Les chaussons à semelle rigide éloignent de nos pieds
les griffes acérées de la pierre volcanique. Nous
devons observer le rythme de l'Océan pour sauter, d'une hauteur
d'environ trois mètres, sans être refoulés brutalement
vers le rivage tranchant.
Nous devrons nous soumettre à cette même exigence,
due à la relative et passagère clémence de
Poséidon lors du retour, qui se fera grâce à
une échelle de corde. Toutefois, nous nous serons délestés
de nos bouteilles et de nos palmes qui auront été
hissées au moyen d'un filin !
Nous hésitons pour ce saut vers l'inconnu. Il faut avouer
qu'un natif de ces îles perdues, ancien pêcheur de langoustes(1),
et reconverti en guide de plongée, nous escorte. Son assurance
nous rassure. Cet Hermès des flots, après s'être
élancé le premier, nous mène à vingt-six
mètres de profondeur devant une étroite ouverture.
L'ayant franchie, le calme demeure dans une vaste salle, quasi sphérique,
où se distingue, à l'opposé de notre entrée,
une vague lueur chancelante. Arrivés à cet endroit,
un puit d'une quinzaine de mètres de hauteur, pour un diamètre
approximatif de sept mètres, s'élève et notre
curiosité nous aspire vers la lumière, maintenant
très distincte. Parvenus en surface, nous découvrons
une autre salle voutée ; bien qu'aérienne, elle est
identique en forme, et cependant de dimension plus réduite
que la sous-marine. Le soleil pénètre avec violence
par une unique ouverture sommaire : nous avons devant nous l'Oeil
Magique.

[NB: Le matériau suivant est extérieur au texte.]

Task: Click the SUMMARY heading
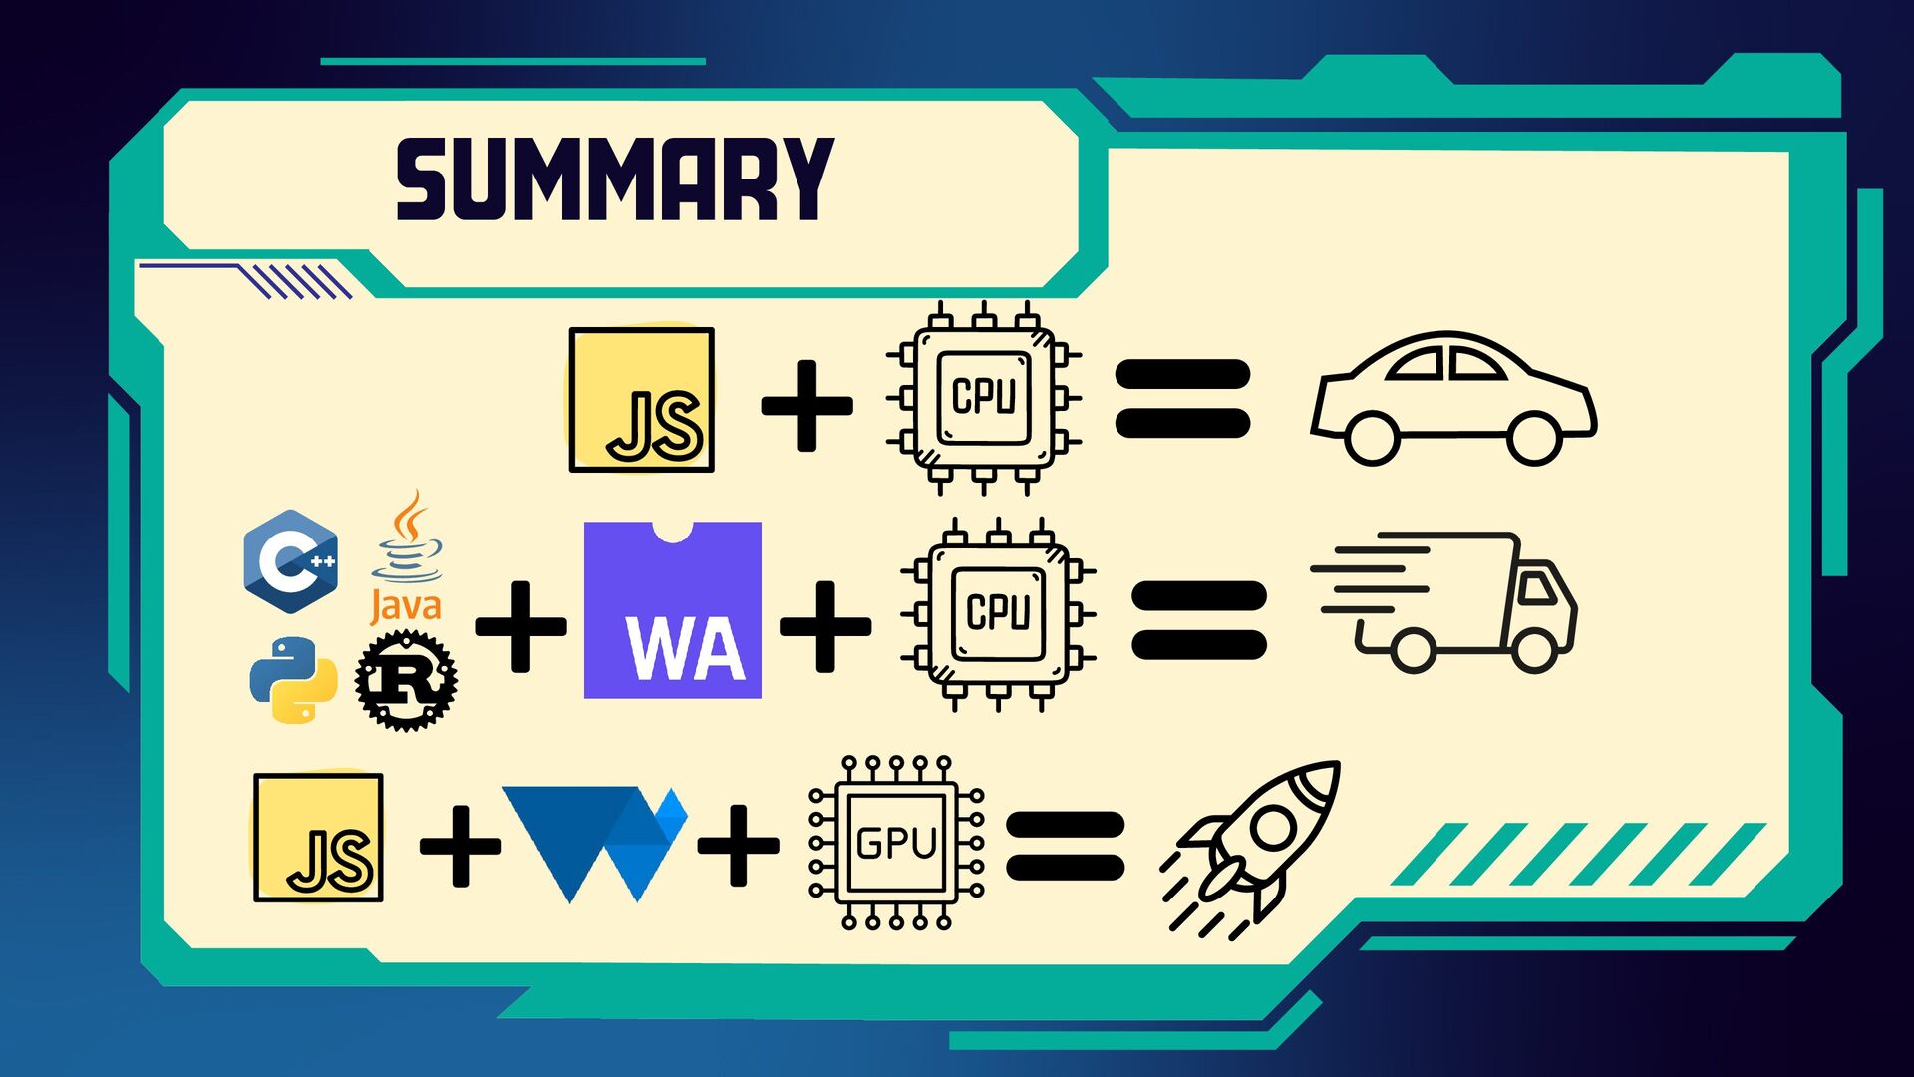(x=614, y=180)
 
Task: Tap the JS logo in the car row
(x=641, y=399)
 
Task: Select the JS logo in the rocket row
(x=318, y=838)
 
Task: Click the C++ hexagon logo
(x=291, y=560)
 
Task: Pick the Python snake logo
(x=292, y=680)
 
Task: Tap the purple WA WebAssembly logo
(x=673, y=610)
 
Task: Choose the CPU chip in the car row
(x=984, y=398)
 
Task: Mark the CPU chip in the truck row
(x=998, y=613)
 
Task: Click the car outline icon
(x=1453, y=399)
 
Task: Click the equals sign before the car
(x=1182, y=398)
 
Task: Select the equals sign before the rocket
(x=1066, y=845)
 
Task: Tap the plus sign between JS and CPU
(x=806, y=404)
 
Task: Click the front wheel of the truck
(x=1534, y=650)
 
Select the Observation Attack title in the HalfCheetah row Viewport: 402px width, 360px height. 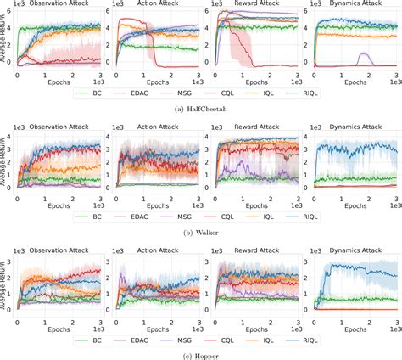point(61,6)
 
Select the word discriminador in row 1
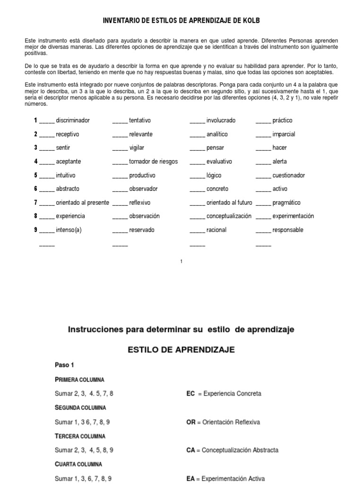tap(73, 121)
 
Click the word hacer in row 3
tap(279, 148)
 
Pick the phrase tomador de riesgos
tap(154, 162)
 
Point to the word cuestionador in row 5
tap(289, 175)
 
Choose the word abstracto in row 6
tap(68, 189)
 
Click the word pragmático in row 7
tap(286, 203)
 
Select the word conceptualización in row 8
tap(229, 216)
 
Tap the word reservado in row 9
tap(142, 230)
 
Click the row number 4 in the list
tap(35, 162)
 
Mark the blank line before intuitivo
tap(47, 176)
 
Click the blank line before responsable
tap(263, 231)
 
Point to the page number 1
tap(181, 261)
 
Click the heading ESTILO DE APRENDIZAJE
tap(181, 350)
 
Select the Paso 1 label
tap(64, 365)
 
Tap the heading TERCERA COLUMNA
tap(79, 436)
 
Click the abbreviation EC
tap(191, 393)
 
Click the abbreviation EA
tap(191, 478)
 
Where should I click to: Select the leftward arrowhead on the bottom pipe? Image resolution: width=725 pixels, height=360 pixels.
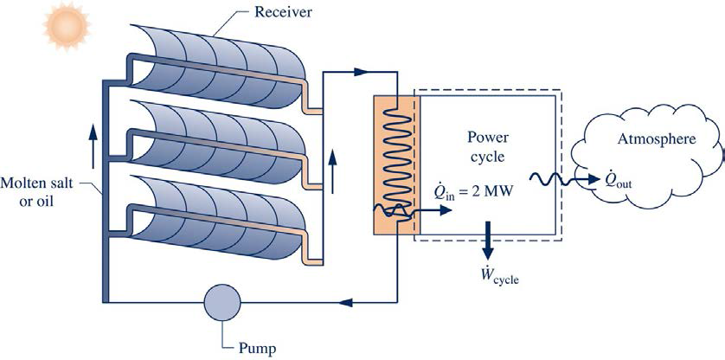345,303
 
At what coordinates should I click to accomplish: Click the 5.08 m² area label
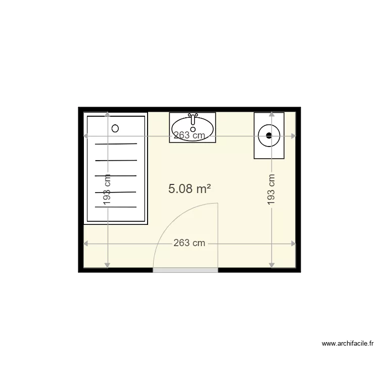coord(190,188)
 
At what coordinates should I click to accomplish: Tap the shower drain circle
coord(115,128)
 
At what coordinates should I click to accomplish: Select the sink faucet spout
coord(193,120)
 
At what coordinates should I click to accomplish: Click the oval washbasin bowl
coord(193,129)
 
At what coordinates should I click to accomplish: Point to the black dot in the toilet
coord(269,135)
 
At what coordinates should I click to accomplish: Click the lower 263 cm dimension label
coord(190,243)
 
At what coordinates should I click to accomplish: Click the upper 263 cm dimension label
coord(190,135)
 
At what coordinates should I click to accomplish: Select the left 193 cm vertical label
coord(107,190)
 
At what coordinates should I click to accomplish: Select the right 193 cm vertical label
coord(271,190)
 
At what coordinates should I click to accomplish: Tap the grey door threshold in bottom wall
coord(185,270)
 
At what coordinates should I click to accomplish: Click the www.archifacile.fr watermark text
coord(348,344)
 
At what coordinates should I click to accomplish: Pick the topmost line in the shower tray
coord(116,144)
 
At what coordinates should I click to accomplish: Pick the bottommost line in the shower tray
coord(116,207)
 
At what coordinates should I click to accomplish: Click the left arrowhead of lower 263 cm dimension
coord(85,244)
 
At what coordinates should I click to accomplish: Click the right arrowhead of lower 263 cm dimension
coord(294,244)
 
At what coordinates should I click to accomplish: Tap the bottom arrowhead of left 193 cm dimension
coord(107,266)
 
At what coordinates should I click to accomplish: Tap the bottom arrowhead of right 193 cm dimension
coord(272,266)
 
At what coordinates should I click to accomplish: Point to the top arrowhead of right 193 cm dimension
coord(272,114)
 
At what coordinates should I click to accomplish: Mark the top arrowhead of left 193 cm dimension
coord(107,114)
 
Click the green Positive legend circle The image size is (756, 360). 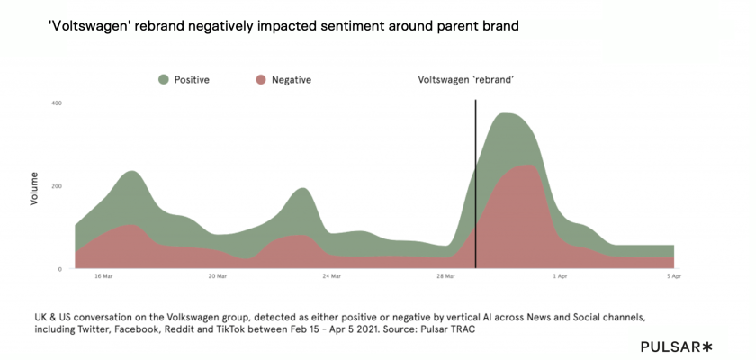(163, 79)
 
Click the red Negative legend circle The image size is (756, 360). (261, 79)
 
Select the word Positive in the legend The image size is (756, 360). (192, 80)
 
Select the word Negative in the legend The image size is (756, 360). (292, 80)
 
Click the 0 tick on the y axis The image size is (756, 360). (59, 269)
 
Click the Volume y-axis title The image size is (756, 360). (34, 187)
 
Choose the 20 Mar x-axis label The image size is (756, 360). (217, 277)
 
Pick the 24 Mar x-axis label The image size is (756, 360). (331, 277)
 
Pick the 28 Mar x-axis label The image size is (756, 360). (446, 277)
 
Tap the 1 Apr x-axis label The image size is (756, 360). (560, 277)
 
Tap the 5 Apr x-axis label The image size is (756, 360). (674, 277)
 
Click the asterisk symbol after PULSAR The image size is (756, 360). (707, 346)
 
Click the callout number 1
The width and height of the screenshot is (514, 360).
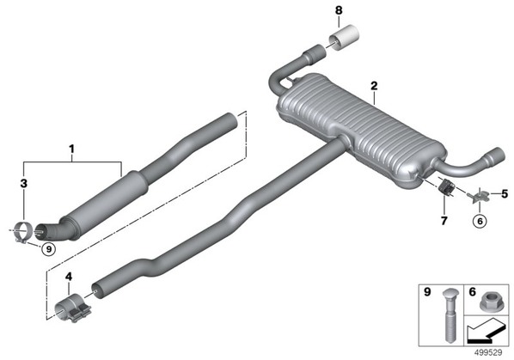click(x=71, y=149)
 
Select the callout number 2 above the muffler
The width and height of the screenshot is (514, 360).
click(x=374, y=86)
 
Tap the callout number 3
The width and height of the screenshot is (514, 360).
click(x=23, y=184)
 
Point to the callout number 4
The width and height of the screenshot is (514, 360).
click(x=69, y=277)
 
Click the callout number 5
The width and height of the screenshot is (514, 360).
click(x=505, y=194)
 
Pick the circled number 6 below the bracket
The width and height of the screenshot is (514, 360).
click(x=480, y=221)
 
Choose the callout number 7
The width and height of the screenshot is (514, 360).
click(x=444, y=221)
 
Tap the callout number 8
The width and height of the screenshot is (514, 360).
click(x=339, y=10)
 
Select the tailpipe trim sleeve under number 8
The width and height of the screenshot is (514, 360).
click(x=343, y=37)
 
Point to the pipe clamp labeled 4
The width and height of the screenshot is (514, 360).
click(x=72, y=308)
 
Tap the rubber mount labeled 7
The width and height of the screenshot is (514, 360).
click(x=446, y=188)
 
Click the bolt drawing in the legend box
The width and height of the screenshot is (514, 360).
click(x=449, y=314)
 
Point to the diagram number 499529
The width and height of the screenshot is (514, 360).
click(x=488, y=352)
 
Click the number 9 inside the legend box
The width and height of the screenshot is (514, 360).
click(x=427, y=291)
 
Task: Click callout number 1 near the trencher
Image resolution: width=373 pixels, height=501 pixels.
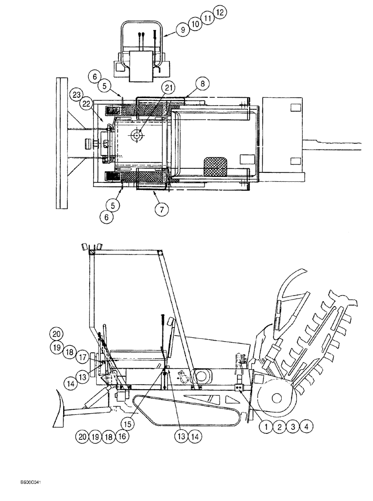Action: coord(265,427)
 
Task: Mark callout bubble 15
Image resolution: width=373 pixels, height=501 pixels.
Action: coord(128,424)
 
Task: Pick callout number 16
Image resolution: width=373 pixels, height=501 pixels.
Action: coord(120,436)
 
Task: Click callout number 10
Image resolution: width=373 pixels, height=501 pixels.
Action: coord(195,23)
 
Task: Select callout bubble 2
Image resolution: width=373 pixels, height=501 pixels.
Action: coord(279,427)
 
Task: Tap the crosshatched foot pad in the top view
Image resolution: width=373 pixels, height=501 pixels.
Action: coord(214,164)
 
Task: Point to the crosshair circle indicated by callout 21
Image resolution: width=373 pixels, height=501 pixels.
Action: coord(136,134)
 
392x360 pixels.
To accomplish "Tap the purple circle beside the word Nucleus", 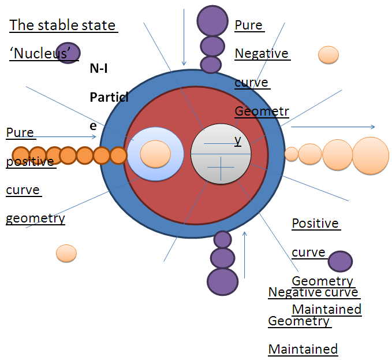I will coord(68,53).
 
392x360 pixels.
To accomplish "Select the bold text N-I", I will coord(99,69).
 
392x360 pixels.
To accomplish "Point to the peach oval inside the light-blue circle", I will coord(156,154).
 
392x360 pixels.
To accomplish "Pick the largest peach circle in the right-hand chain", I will coord(371,155).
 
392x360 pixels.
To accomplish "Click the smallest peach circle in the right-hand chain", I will coord(292,154).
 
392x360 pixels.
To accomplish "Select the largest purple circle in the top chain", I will coord(212,20).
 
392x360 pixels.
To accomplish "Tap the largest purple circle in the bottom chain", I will coord(222,281).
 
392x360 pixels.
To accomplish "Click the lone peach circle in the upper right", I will coord(328,54).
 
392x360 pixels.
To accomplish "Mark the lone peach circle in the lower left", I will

Après un silence de recueillement, et aussi après
nous être habitués à ce brutal contraste, nos
voix mélées laissent éclater leur joie païenne,
et se répercutent en écho, dans cette cathédrale
au vitrail exclusif et grandiose.
A regret, envoutés par l'oeil cyclopéen qui nous
regarde, nous nous immergeons pour une plongée consécutive,
en respectant scrupuleusement la courbe de sécurité.
Le retour est aussi périlleux que nous l'avions envisagé,
mais l'euphorie nous portant, nous retrouvons la terre ferme...
mais glissante, en un sourire désormais complice.